» **TASK STATEMENT**
In the data that follows, count the lines in which the word "icon" occurs, and report that figure alone.

:: EXTRACTED DATA ::

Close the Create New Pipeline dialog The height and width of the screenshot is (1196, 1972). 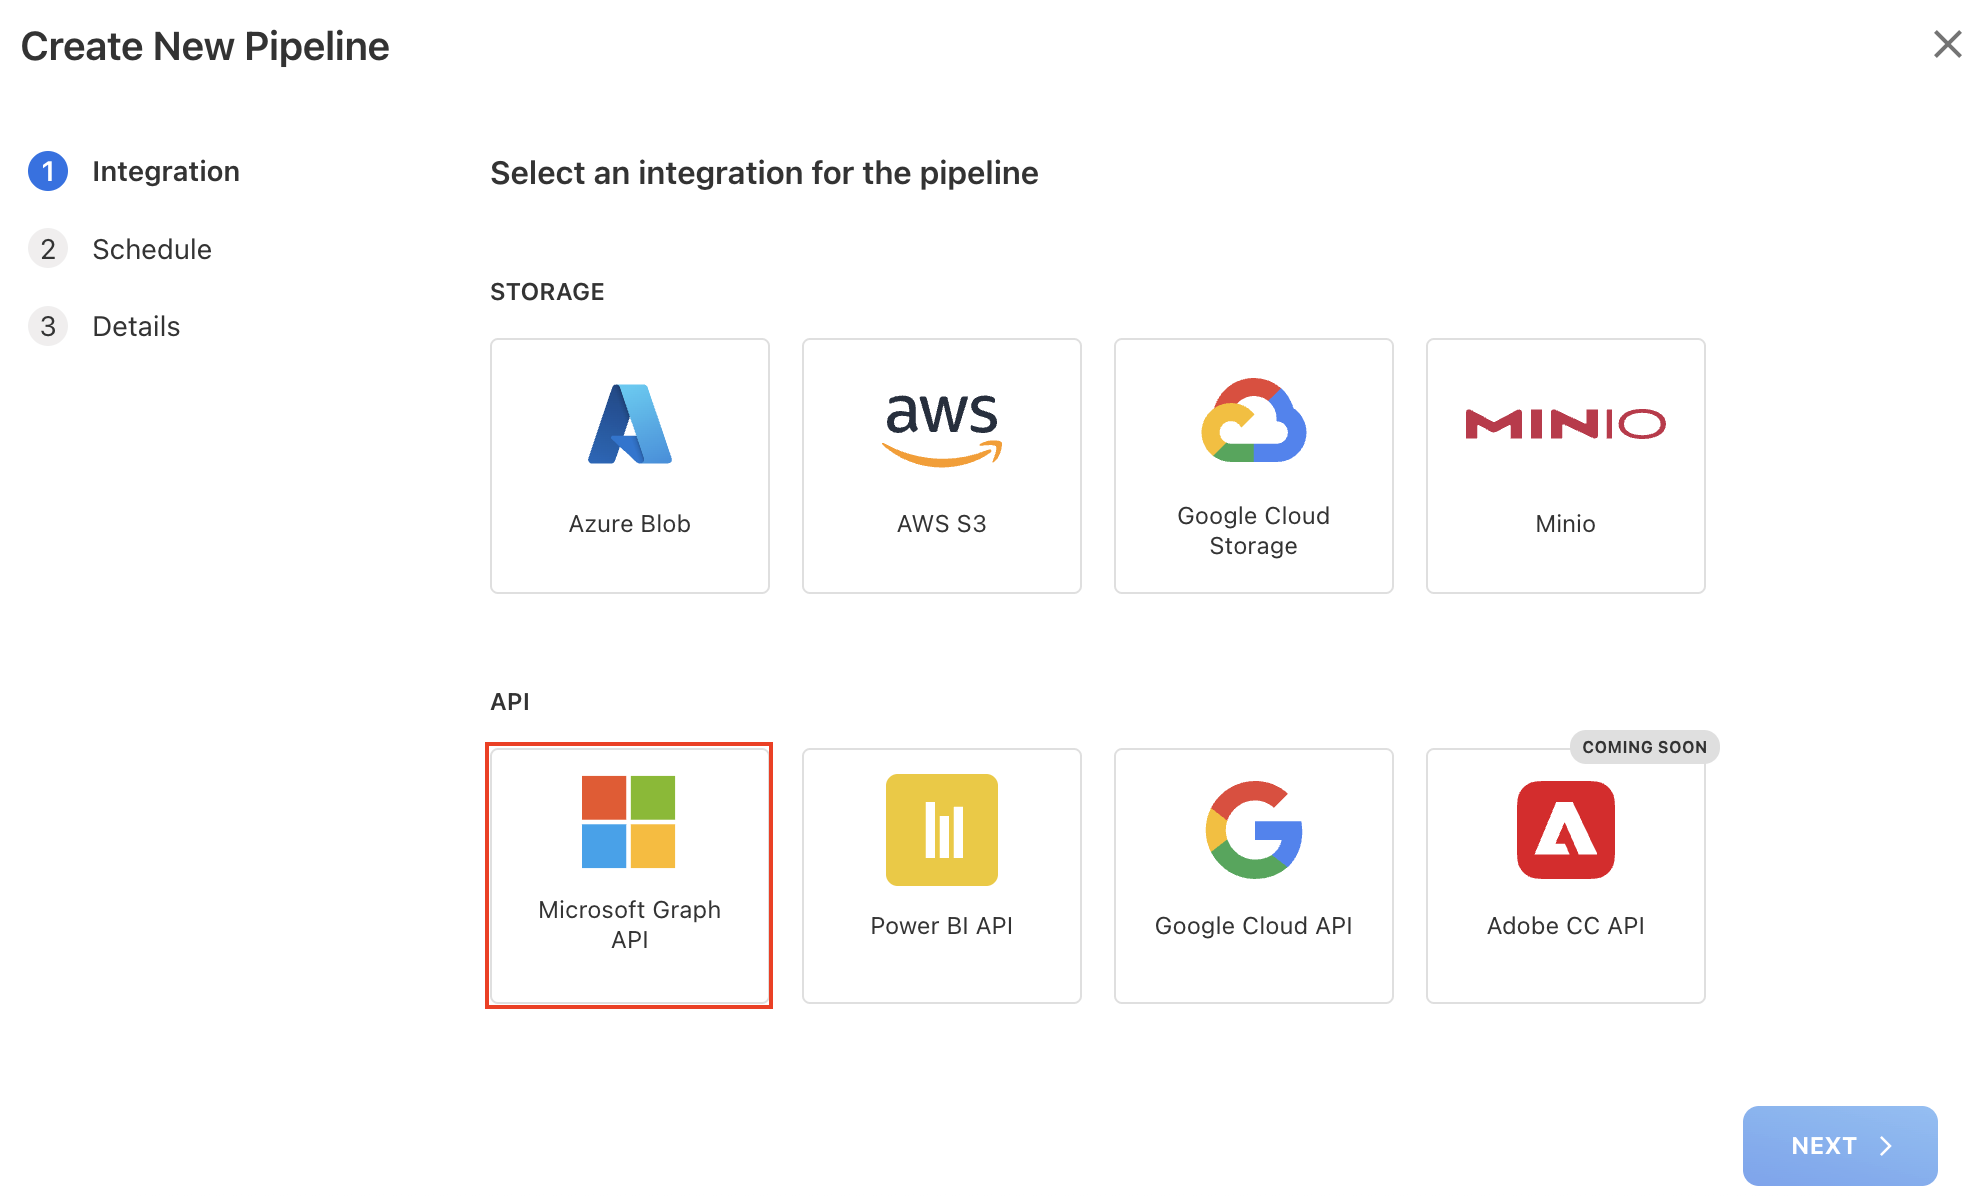point(1947,44)
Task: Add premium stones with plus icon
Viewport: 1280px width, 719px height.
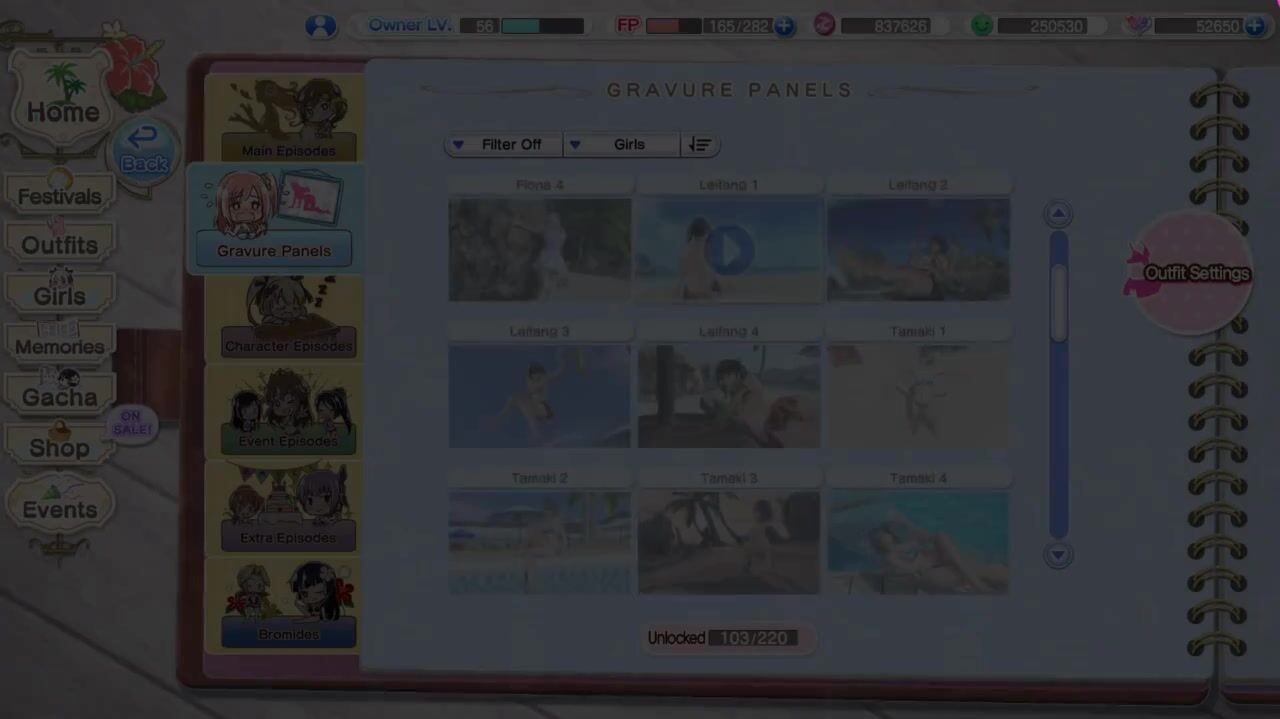Action: pyautogui.click(x=1255, y=26)
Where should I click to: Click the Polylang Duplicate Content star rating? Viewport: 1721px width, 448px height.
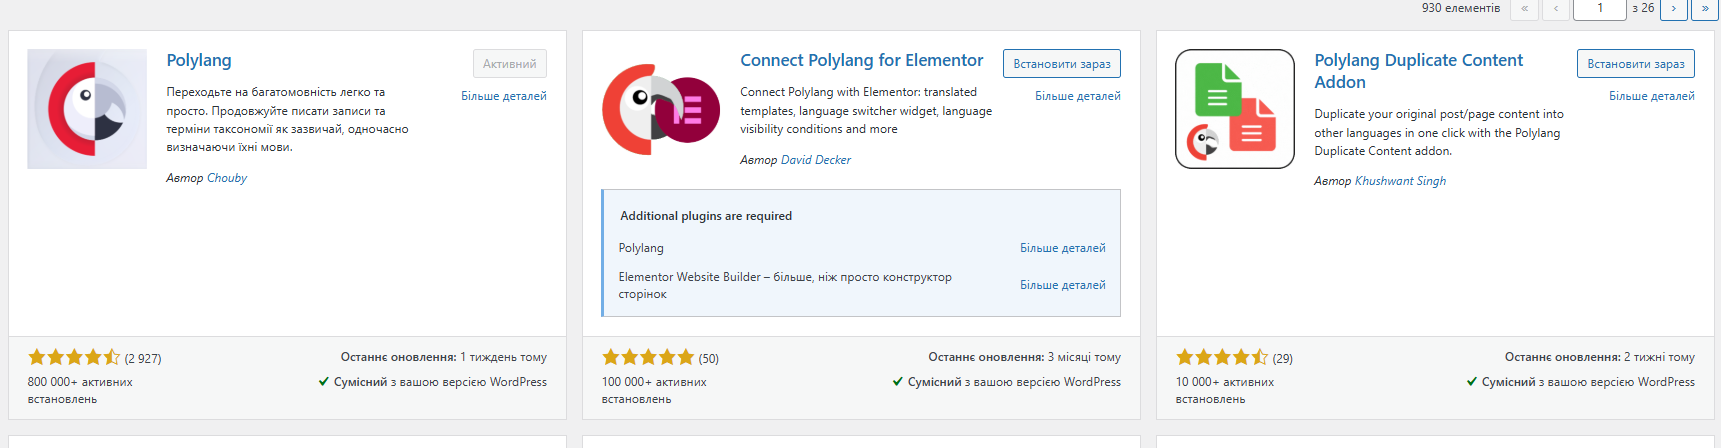1222,357
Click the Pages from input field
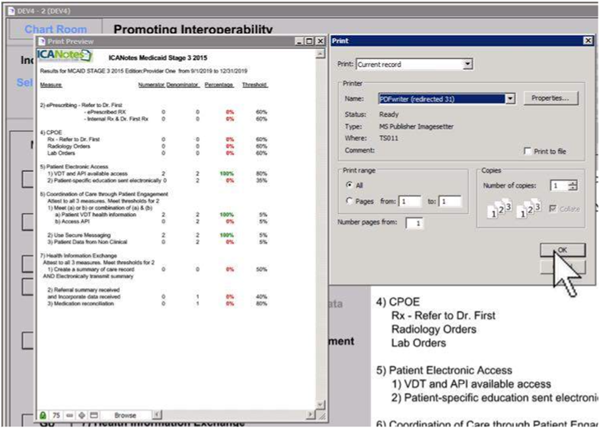 pos(410,202)
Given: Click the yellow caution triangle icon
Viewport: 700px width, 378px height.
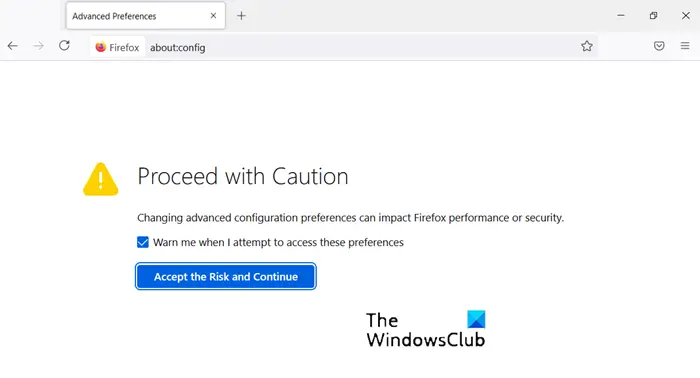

:::

» **SOLUTION FOR THIS EXERCISE**
2